Moresby has been murdered?'
As they clearly couldn't, he told them he'd take statements properly later, and got a junior officer to usher them out. Then, taking several deep breaths to calm himself down, he ran his fingers through his hair and began to organise his investigation. Press to be talked to, names to be taken, statements to gather, bodies to be moved, someone to go round immediately and find di Souza. Hours of work stretched before him. And he couldn't really face it. So, instead he settled down and watched the video of the party, to see if that produced any real leads.
It didn't help him, nor did it greatly illuminate more professional analysts who looked it over later. The multiple interaction patterning, as the experts termed it, concluded that Thanet was having an affair with his secretary; that no less than twenty-seven per cent of the guests departed with at least one piece of museum cutlery in their pockets; that Jack Moresby drank too much, that David Barclay, the lawyer, and Hector di Souza, the art dealer, both spent extraordinary amounts of time looking at themselves in mirrors and that Jonathan Argyll was a bit lost and ill at ease most of the evening. They also noted that Mrs. Moresby arrived with David Barclay, and didn't speak to her husband once all the time he was there. Finally, they saw with disappointment that the pate sandwiches were singularly popular, although no one was seen secreting one about his person for unorthodox purposes.
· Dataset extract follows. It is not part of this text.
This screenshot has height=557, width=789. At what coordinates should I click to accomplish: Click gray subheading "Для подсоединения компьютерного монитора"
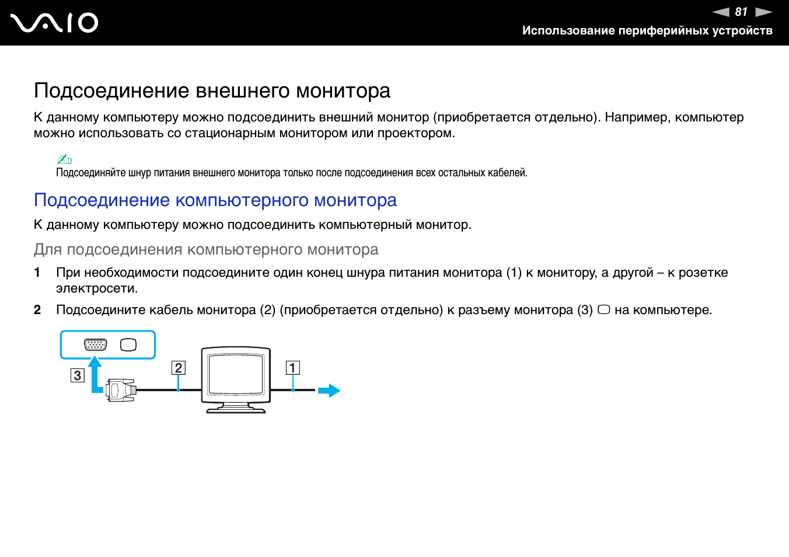206,250
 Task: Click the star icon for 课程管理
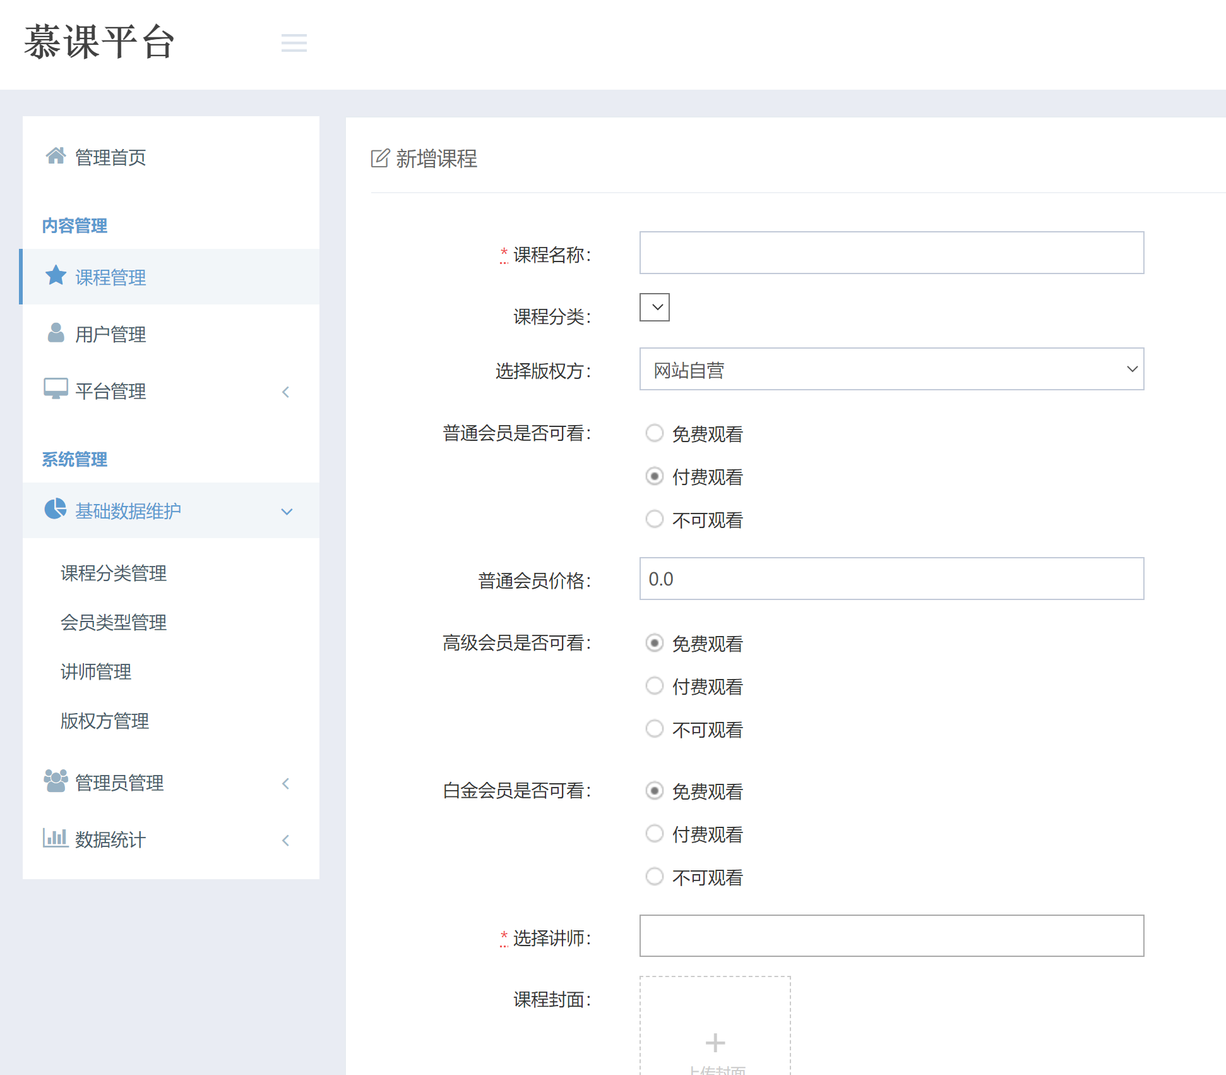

They also watched Moresby talking to di Souza and leaving the party with the Spaniard at 9:07 p.m. and later on saw Barclay be summoned to the phone, talk into it, and walk out of the building at 9:58 p.m. The body was discovered moments later and Barclay came back to phone the police at 10:06 p.m. After that, everyone hung around and waited, with the exception of Langton who could be seen on the phone at 10:11 and again at 10:16. Simple enough, he explained later, he was phoning Jack Moresby and then Anne Moresby to inform them of the disaster. He was, it seemed, the only person who even thought of telling them. All the rest were too busy panicking.
Apart from that, they came up with a list of people who, at various stages of the evening, conversed with Moresby. Surprisingly enough there weren't all that many; almost everybody greeted him in one way or another, but he responded in such a frigid manner that few had sufficient courage to pursue the dialogue further. The party may have been thrown in his honour, but Arthur Moresby did not look as though he was in a party mood.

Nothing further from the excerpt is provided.